Data provided:
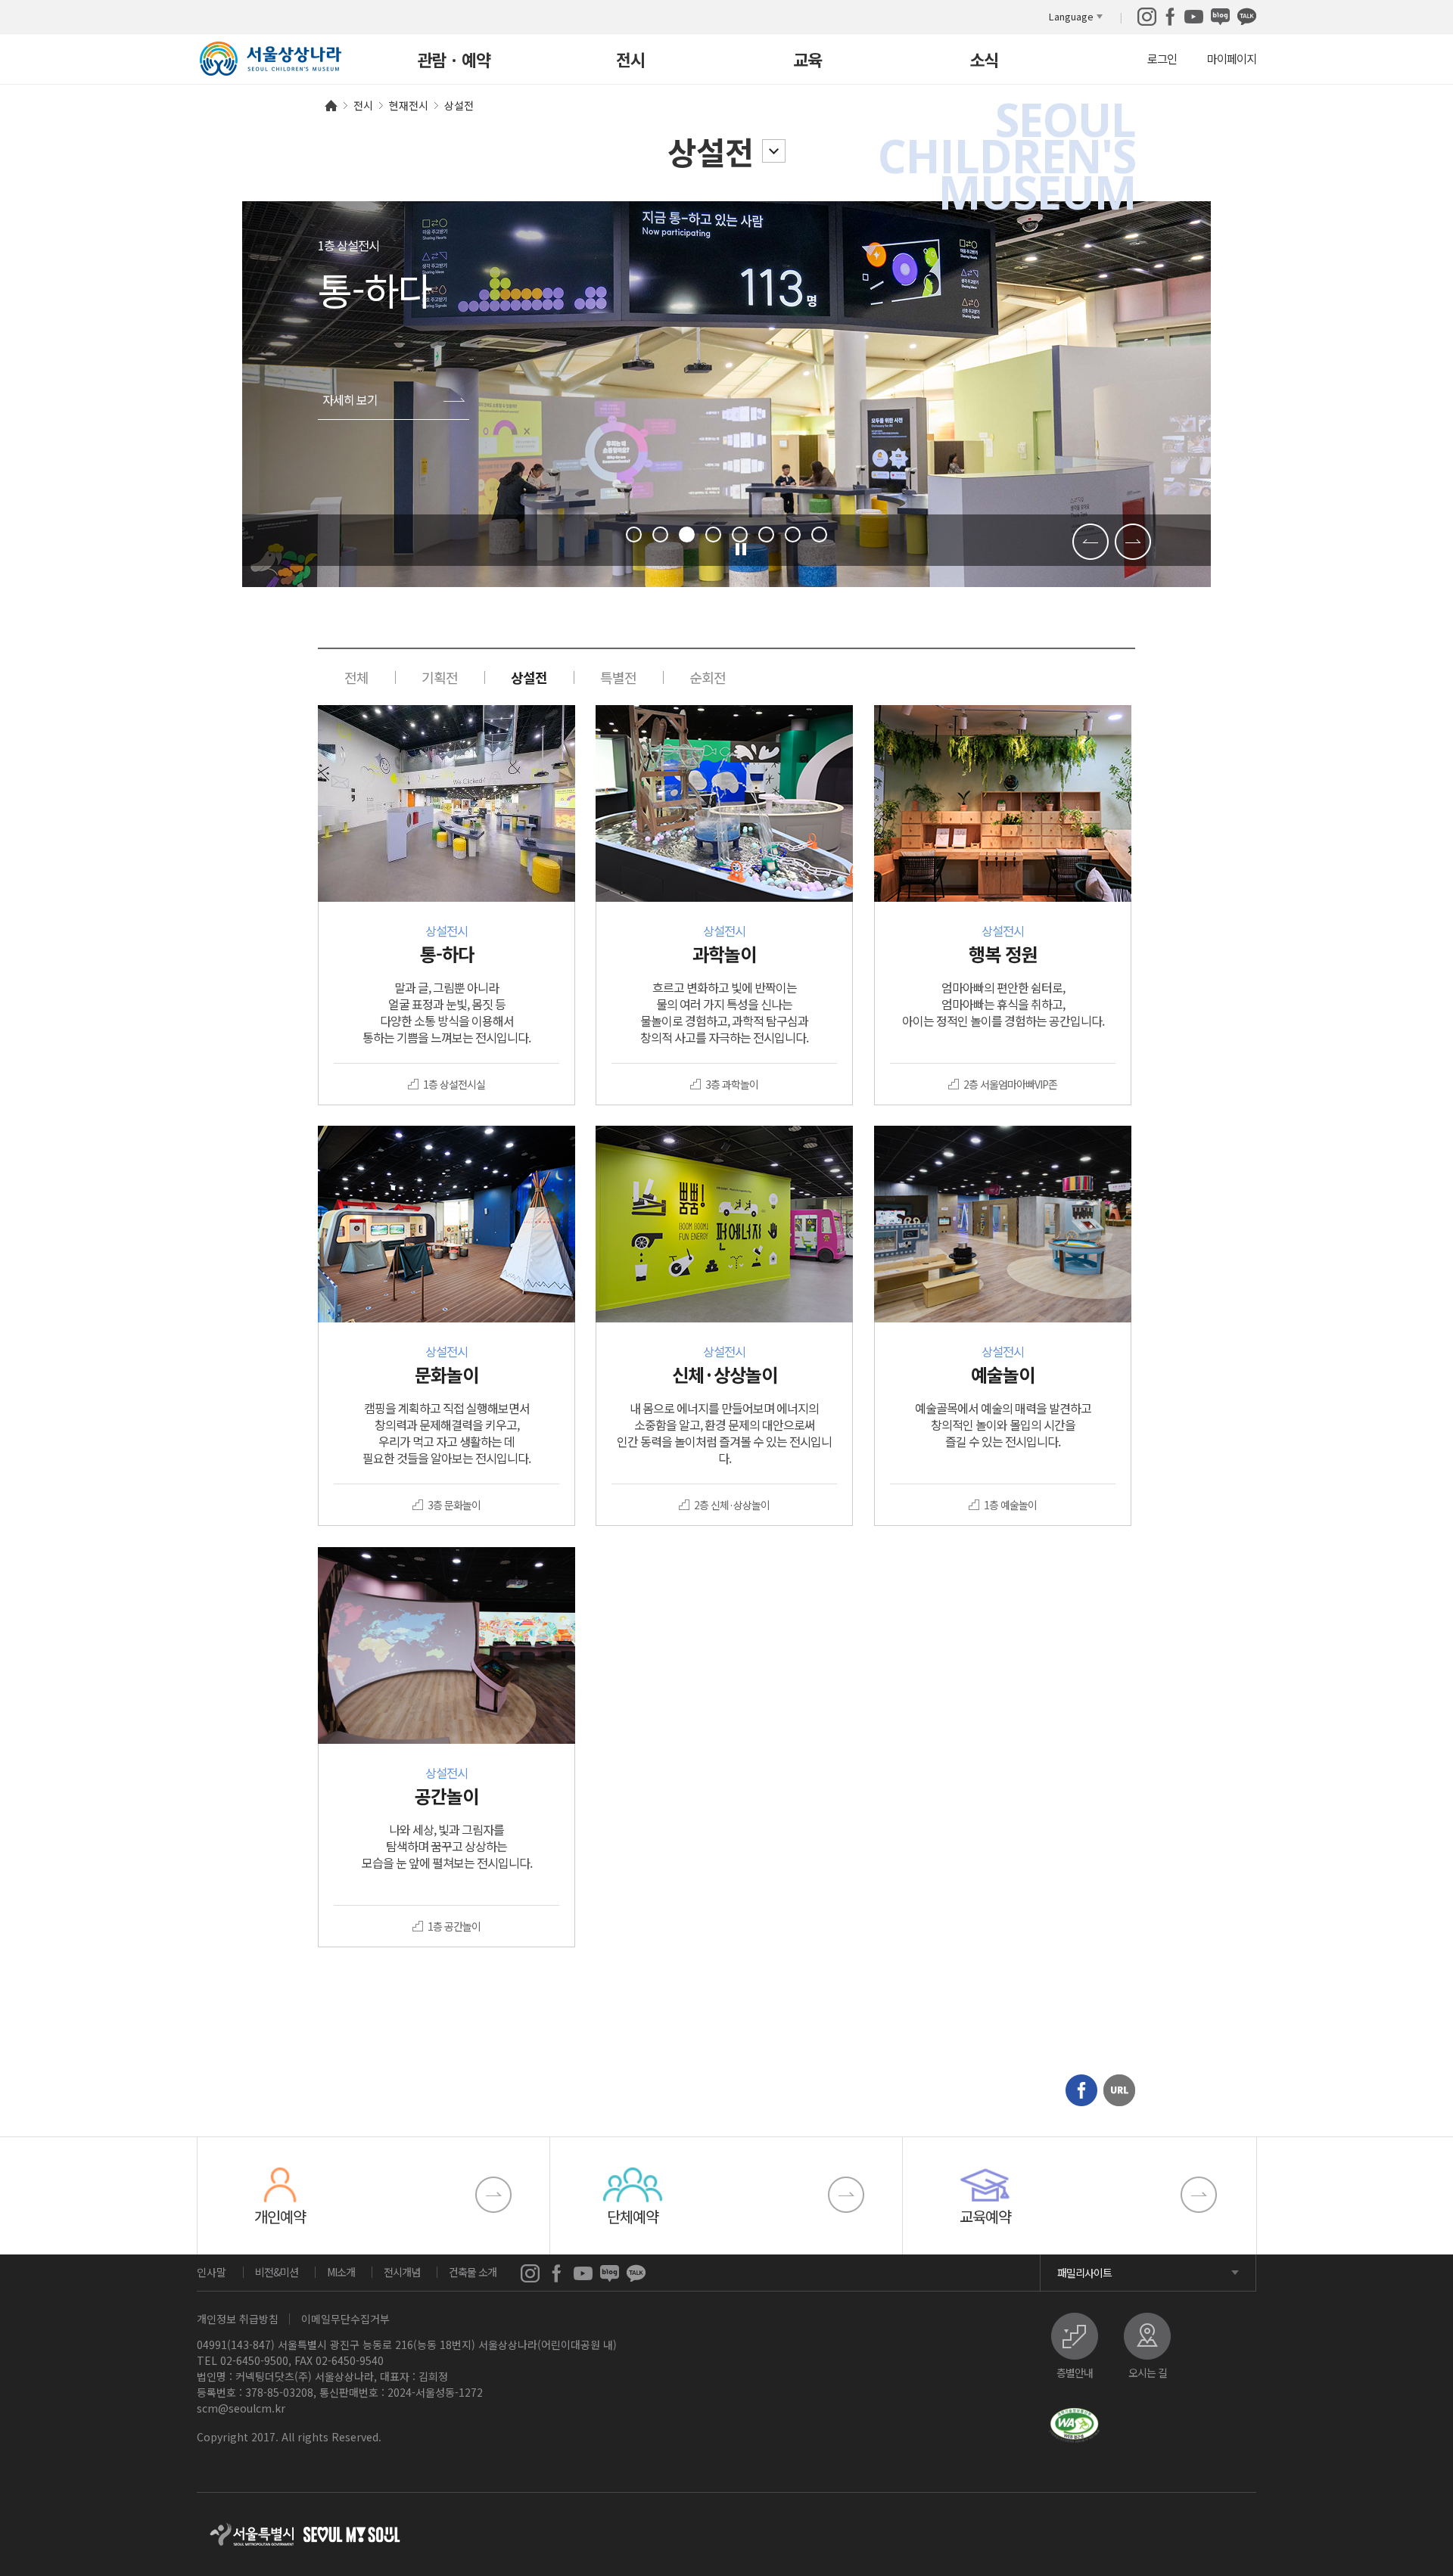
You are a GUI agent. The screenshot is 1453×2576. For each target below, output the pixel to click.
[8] (819, 534)
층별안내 (1074, 2371)
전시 (630, 61)
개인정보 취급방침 (237, 2318)
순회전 (707, 677)
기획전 (440, 677)
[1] (633, 534)
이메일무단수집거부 (345, 2318)
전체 (356, 677)
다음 (1133, 542)
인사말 (211, 2271)
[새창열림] (1146, 14)
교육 (807, 61)
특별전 (618, 677)
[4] (713, 534)
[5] (739, 534)
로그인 (1162, 58)
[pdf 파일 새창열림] (1074, 2425)
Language (1071, 16)
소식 (983, 61)
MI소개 (341, 2271)
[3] (686, 534)
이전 (1090, 542)
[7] (792, 534)
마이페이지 (1231, 58)
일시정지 (742, 549)
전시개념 (402, 2271)
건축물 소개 (472, 2271)
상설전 (710, 151)
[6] (766, 534)
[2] (660, 534)
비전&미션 (276, 2271)
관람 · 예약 (453, 61)
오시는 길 (1147, 2371)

Work item: Copy range, inclusive: the line holding "층별안내 (1074, 2371)" to the line holding "일시정지 (742, 549)". Reproduce exactly those lines of the records above and no others.

Exercise solution:
층별안내 (1074, 2371)
전시 (630, 61)
개인정보 취급방침 (237, 2318)
순회전 (707, 677)
기획전 (440, 677)
[1] (633, 534)
이메일무단수집거부 (345, 2318)
전체 (356, 677)
다음 (1133, 542)
인사말 (211, 2271)
[새창열림] (1146, 14)
교육 (807, 61)
특별전 (618, 677)
[4] (713, 534)
[5] (739, 534)
로그인 (1162, 58)
[pdf 파일 새창열림] (1074, 2425)
Language (1071, 16)
소식 (983, 61)
MI소개 (341, 2271)
[3] (686, 534)
이전 (1090, 542)
[7] (792, 534)
마이페이지 (1231, 58)
일시정지 (742, 549)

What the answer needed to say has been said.